Amazon EC2 supplies near instant access to on-demand disposable computing in a variety of sizes (billed in hours). RStudio Server supplies an interactive user interface to your remote R environment that is nearly indistinguishable from a local RStudio console. The idea is: for a few dollars you can work interactively on R tasks requiring hundreds of GB of memory and tens of CPUs and GPUs.
If you are already an Amazon EC2 user with some Unix experience it is very easy to quickly stand up a powerful R environment, which is what I will demonstrate in this note.
To follow these notes you must already have an Amazon EC2 account, some experience using the AWS (Amazon Web Services) console, and managing ssh key pairs for use with EC2. Start by copying down the path where you have stored your secret half of your ssh key pair (your key should always be stored somewhere safe, such as a private and encrypted disk volume; if you don’t have a key pair you will be prompted create one during machine launch).
You can set up an RStudio Server instance as follows.
Choose Ubuntu Server as your AMI (Amazon Machine Image) type. This step is choosing your operating system, the script we will use was developed for apt package management– so we suggest using the Ubuntu operating system.
Then choose your hardware or machine type. I will show a t2.micro instance (1 virtual CPU, 1 GB memory), but there are a lot of bigger machine types available (including up to 96 VCPUs, hundreds of GB memory, and GPU compute instances specialized for deep learning tasks).
Now copy the IPv4 DNS name Amazon assigns to your instance (as shown below).
In our case we have:
- Path to key: /Volumes/Private/Accounts/wvdbkp.pem.txt
- IPv4 DNS name: ec2-35-166-235-208.us-west-2.compute.amazonaws.com
Now download and run the following bash script on your local (or client) machine (this is assuming you have a bash shell and Unix components, which are available on OSX, Linux, BSD, and even Windows; we have only tested this from an OSX client).
In our case we run the script in a bash shell with the arguments as follows:
bash confEc2RServer.bash \ /Volumes/Private/Accounts/wvdbkp.pem.txt \ ec2-35-166-235-208.us-west-2.compute.amazonaws.com
You would run the script with your own ssh key path and your server IPv4 DNS name.

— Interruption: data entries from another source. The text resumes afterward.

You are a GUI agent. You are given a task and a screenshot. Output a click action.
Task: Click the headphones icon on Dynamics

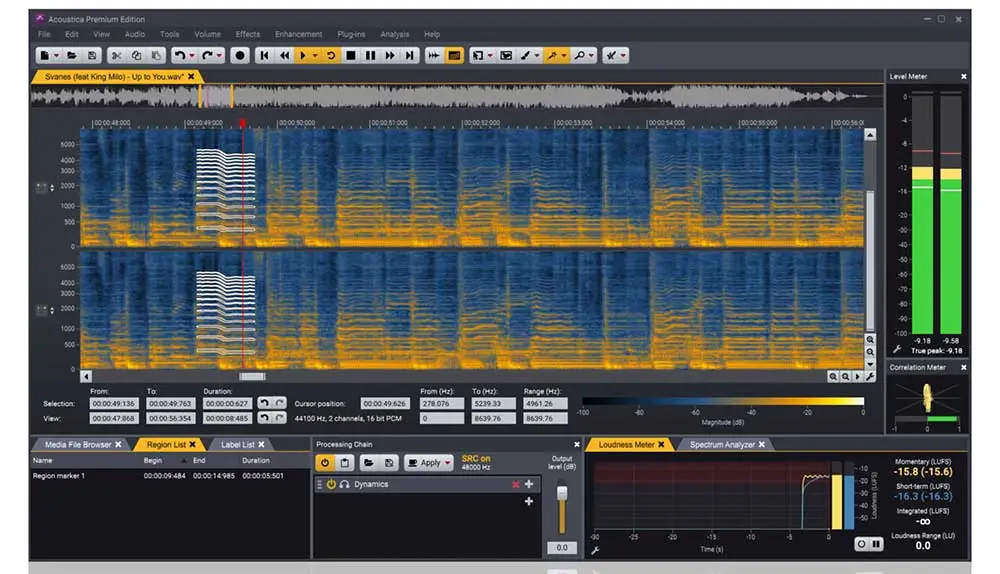tap(344, 484)
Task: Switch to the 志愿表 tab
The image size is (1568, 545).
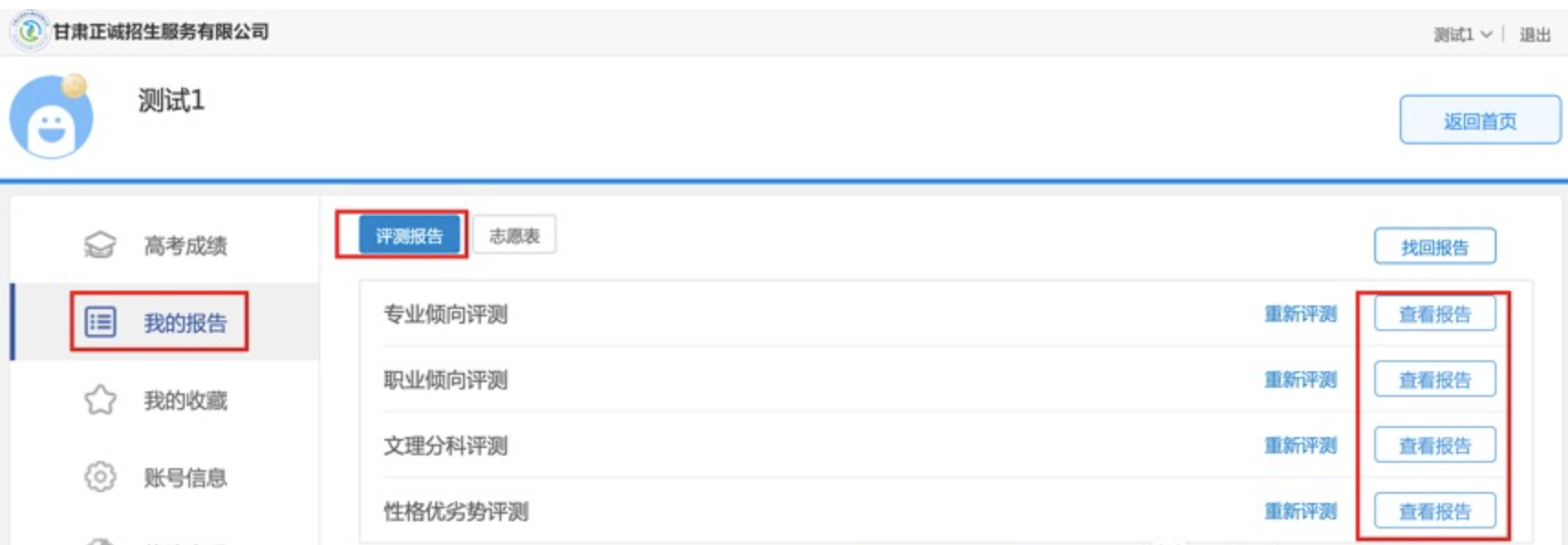Action: 514,236
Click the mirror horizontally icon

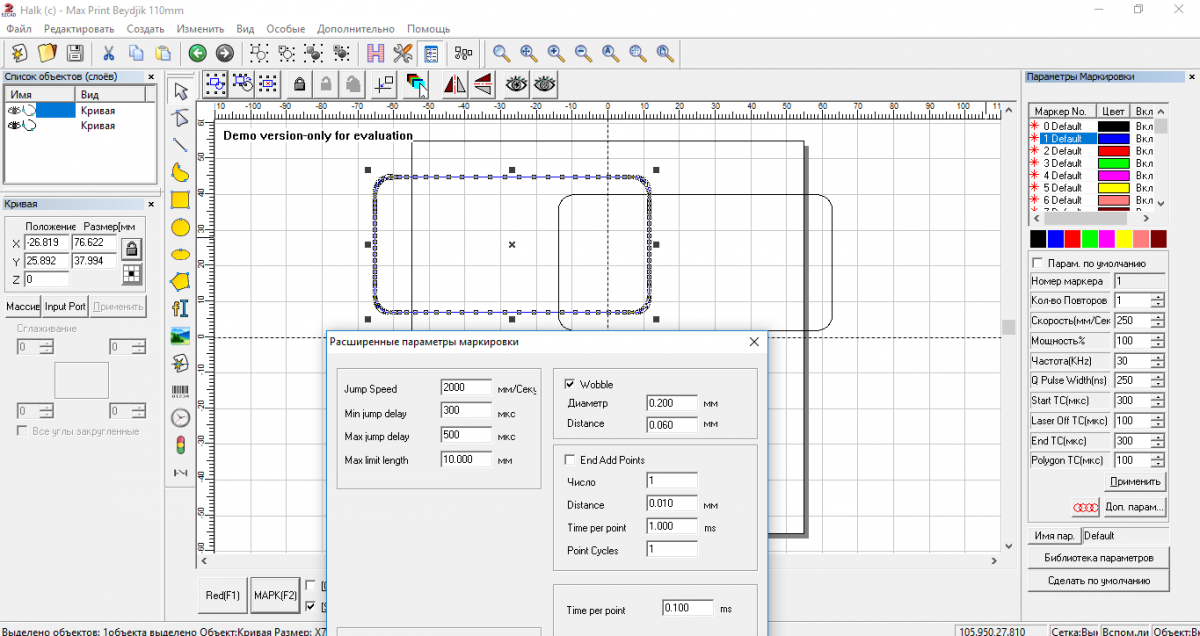tap(455, 84)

The script combines some ideas from Deep Learning with R, François Chollet with J. J. Allaire, Manning 2018 and Jeremy Howard’s Practical Deep Learning For Coders with our own experiences working with EC2. The script will produce output for about 3 minutes, when it stops producing output (but is still running) it has switched from installation to running a ssh tunnel to direct web-requests targeting your local machine to appear as local requests on the remote server.
At this point you direct your web browser to
http://127.0.0.1:8787 and login with the user name “
ruser” and password “
At this point you should see a RStudio Server Console and you should be ready to work.
The instance type we have configured includes a local PostgreSQL database (user name “
ruser” and password “
ruser“). Both the Web-Server and database default to only accepting connections that are considered “local” by the remote server. We are able to access the RStudio Server Console through our ssh tunnel, and the database is only available to processes local to the server. If you end the script you are running on your client machine, you close the ssh tunnel (and lose access to the remote server). We haven’t configured any GPU features such as CUDA, TensorFlow, or Keras (however that just a matter of picking a deep learning AMI and adding a couple of steps and available from the appendix of Deep Learning with R).
And that is it. Don’t forget to copy results off the server when you are done and to dispose of the server by moving its instance state to “Terminate” in the AWS console (this frees the virtual machine, and usually destroys all storage associated with the machine; this is critical to do so that you don’t experience continuing fees for a machine you are done with).